**GOAL OF THE EXERCISE**
Answer these questions from the thread about applying for PIP.
1. What keeps the person who started the thread from working full time?
2. How long did the phone interview mentioned in the second reply last?
3. Why can't the son in the last reply talk on the phone?

─── PASSAGE TO READ

Has anyone successfully applied for PIP?

I've never tried applying but am currently considering it.

I'm currently employed but cannot work full time due constant burnouts. Even part time can be too much for me. I don't know if the fact that I work will be used against me.

Just wondering if anyone has gone through the process

Parents
  • https://www.benefitsandwork.co.uk/personal-independence-payment-pip/pip-self-test 

    have you tried this online tool? It will give you an idea of what you may be awarded if anything. I only score 4 points but they’re for physical issues 

  • I get the lowest figure of PIP, but that;s not 'cos i'm autistic, it's other mobility problems. I've been thinking of re-applying  'cos i'm much worse, but last time i had to have a phone 'interview' which lasred an hour. Because of my autism, i don't think i could go through that again. Last time i got the CAB to help fill the form. I've just been register sight impaired and the RNIB have offered to help. I know i should go but, it's the thought of that hour long telephone call which is making me reluctant. It's all wrong to be treated this way.

  • It’s so intimidating isn’t it Cullpepper? We were made almost ill with the stress of it - both times. We dread the time when my son will have to reapply. True DREAD. It’s just the forms etc it’s the stress of the fact that it feels quite threatening in a way? Like their basic assumption when approaching you is with suspicion I’m some way. Because both myself and my son are autistic we find that ‘sense’ of sort of ‘interrogation’ really really hard to cope with. The first time my son applied (for DLA at the time) the assessor came to the house and we found that SO difficult to cope with. We don’t really have anyone come to our house (unless it’s completely unavoidable) because we struggle with that at the best of times. But feeling that this person was almost trying to ‘catch us out’ even though we knew we’d not done anything wrong - it was really horrible. My son in particular has such a worry about being ‘told off’ or accidentally doing something wrong - and it made him incredibly anxious. Fortunately his most recent renewal was during Covid and they didn’t do a home visit or him having to talk to them on the phone  (my son can’t talk on the phone due to his Selective Mutism). That was such a relief for him.

──────
─── PROVIDED MATERIAL

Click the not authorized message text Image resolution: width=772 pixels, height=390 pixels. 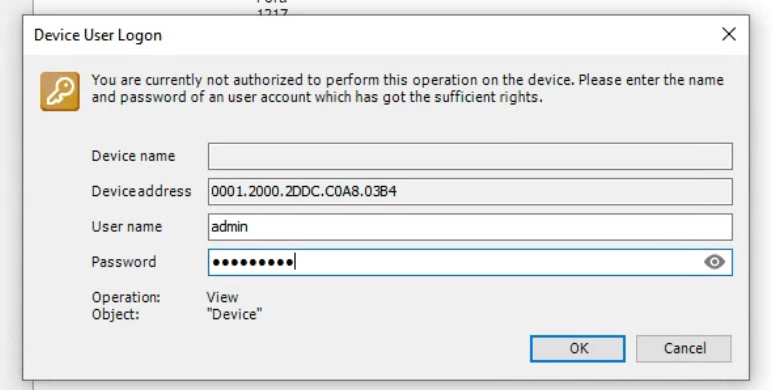coord(408,88)
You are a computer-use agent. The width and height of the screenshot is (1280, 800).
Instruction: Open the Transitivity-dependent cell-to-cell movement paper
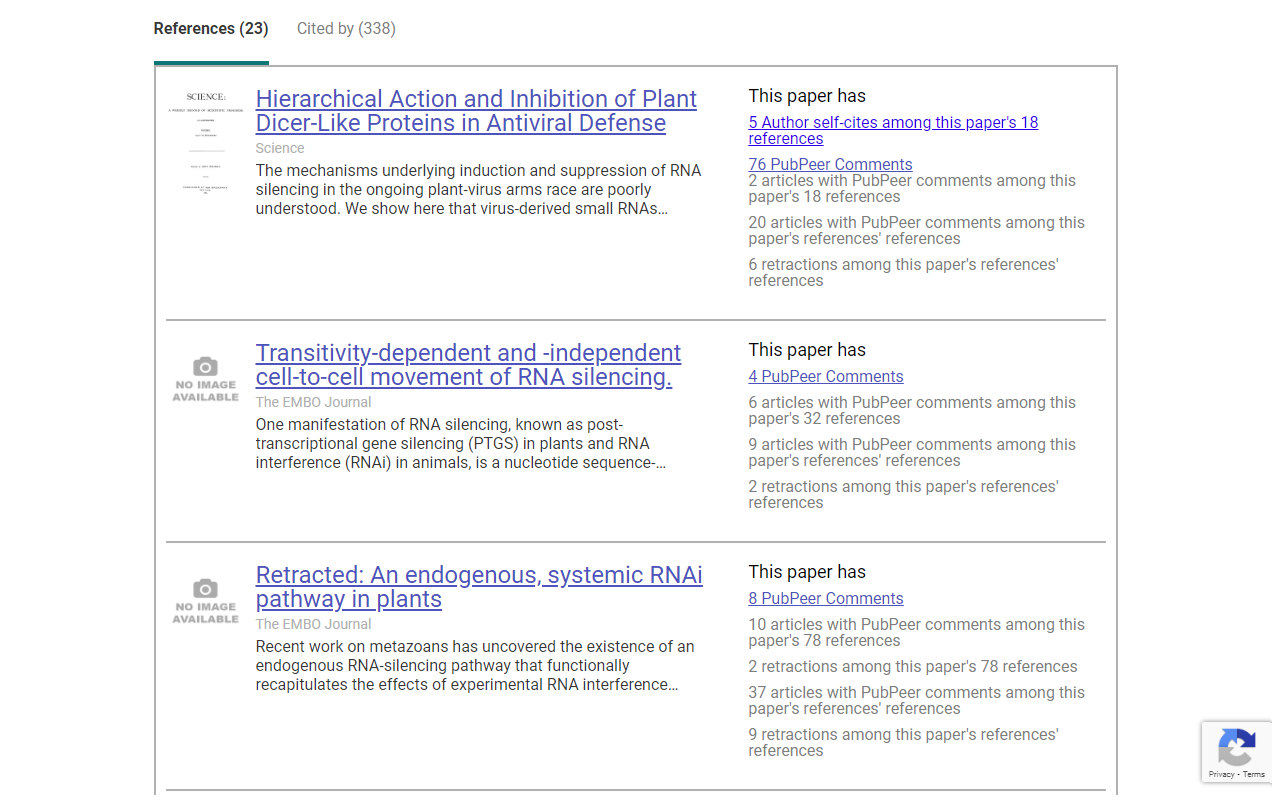pos(468,365)
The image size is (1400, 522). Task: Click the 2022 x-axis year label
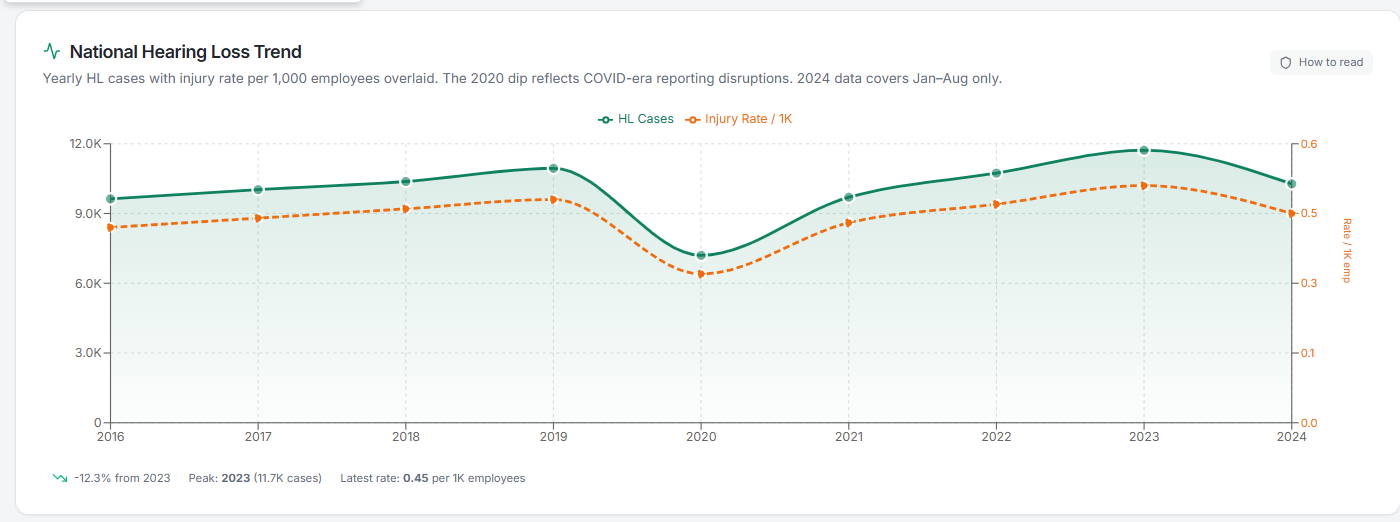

──────

**WRITTEN SOLUTION**
1. Constant burnouts.
2. An hour.
3. Because of his Selective Mutism.